The first time it occurred was at a parent night at school and the father in question offered sarcastically that he couldn’t believe I would put my baby in fake glasses. I was kind in those early days and told him they were actually real glasses. His eyes widened and mouth agape, asked how we knew his prescription. I could not help but say in all seriousness that this darling baby, not yet one year old, could actually read. After his jaw dropped and he could only say, “Really”?! I said a simple no.
More recently, I overhear the wearing glasses observation from likely nice people who typically ask my mother if they are real.

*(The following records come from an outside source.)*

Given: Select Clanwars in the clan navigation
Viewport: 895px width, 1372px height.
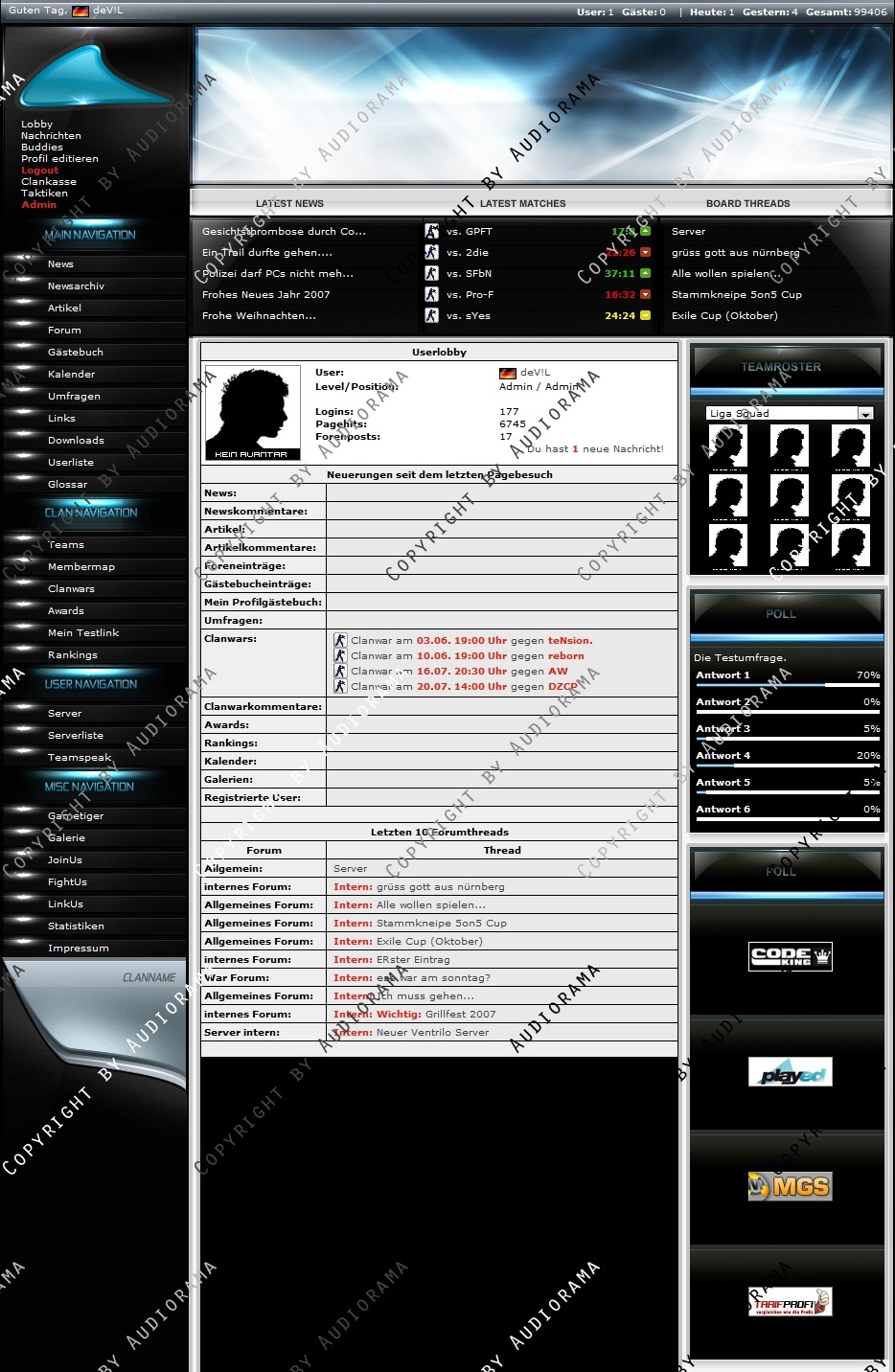Looking at the screenshot, I should [71, 589].
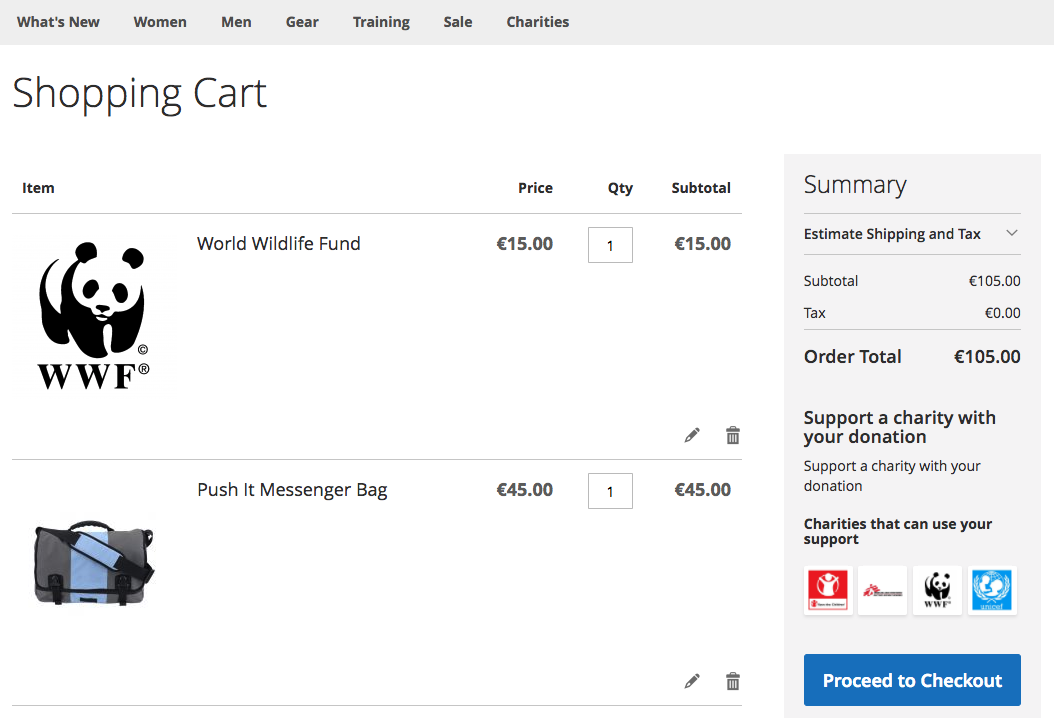Navigate to the Sale menu
1054x718 pixels.
458,22
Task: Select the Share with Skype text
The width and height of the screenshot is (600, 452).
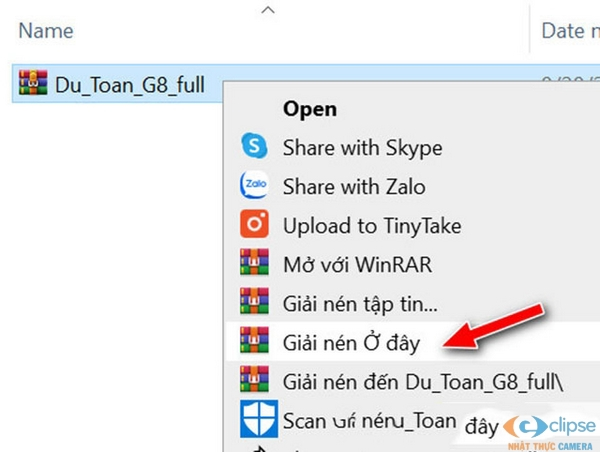Action: [x=362, y=148]
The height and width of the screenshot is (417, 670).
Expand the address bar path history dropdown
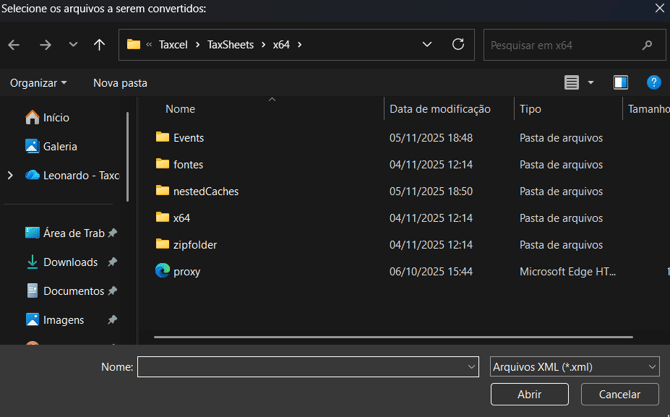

She loves to talk to a stranger and has a strange way of wearing a look on her face that invites conversation at the most inopportune times, similar to the conversation your husband may begin as you leave a cocktail party. Regrettably, she also abhors conflict so I smile sweetly and allow her to offer the long story that I am sure makes the person sorry they asked in the first place. My kind mother who seemingly has nothing but time on a late afternoon grocery store run goes through the whole story.

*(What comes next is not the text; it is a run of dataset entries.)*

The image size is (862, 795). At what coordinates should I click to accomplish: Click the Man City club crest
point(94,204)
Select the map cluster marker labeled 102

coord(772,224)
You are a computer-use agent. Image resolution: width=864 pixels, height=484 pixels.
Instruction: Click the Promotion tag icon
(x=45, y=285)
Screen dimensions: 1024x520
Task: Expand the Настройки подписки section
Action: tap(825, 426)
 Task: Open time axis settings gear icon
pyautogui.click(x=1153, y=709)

The, “Nothing on but fake glasses” was offered by an older gentleman, in his seventies I would guess and a confident devil I thought at the time. Come to find out he was a retired physician and I thought to myself, at least I haven’t lost my touch of deciphering the personal details of strangers. Amos was stark naked and meandering the beach on this evening, his clothes had been imtely soaked from a dip in the ocean. Ever unprepared, I had not considered swimming on an outing planned to burn up energy and talk with friends over a glass of wine. And so, he was naked and quite happy and at two years old, it seemed acceptable. He had been quite happy to climb in and out of an abandoned hole but soon meandered down the way and came upon a couple. Hence, the fake glasses comment.
Perhaps the glass of wine has loosened my tongue or maybe the hours of waiting on hold with BCBS had pushed me to the edge but I offered a quick retort, something less common for these days. I asked quickly if I looked like someone who would put their toddler in fake glasses? My bare feet, torn jeans, tribe of children did not spark a thought of someone, a glutton who needed to take on this type of punishment. I sighed an audible sigh and the woman with him smiled apologetically. “No harm”, I offered and led him back to his sandpit.
I shouldn’t have been quick to be a smart ass and he shouldn’t have been quick to make assumptions. Assumptions that inadvertently feel like judgements and so, my old mantra comes back again, for both of us this time, me and him.
If what you are about to say doesn’t make someone feel good, then don’t say it. Take pause and think and I will too.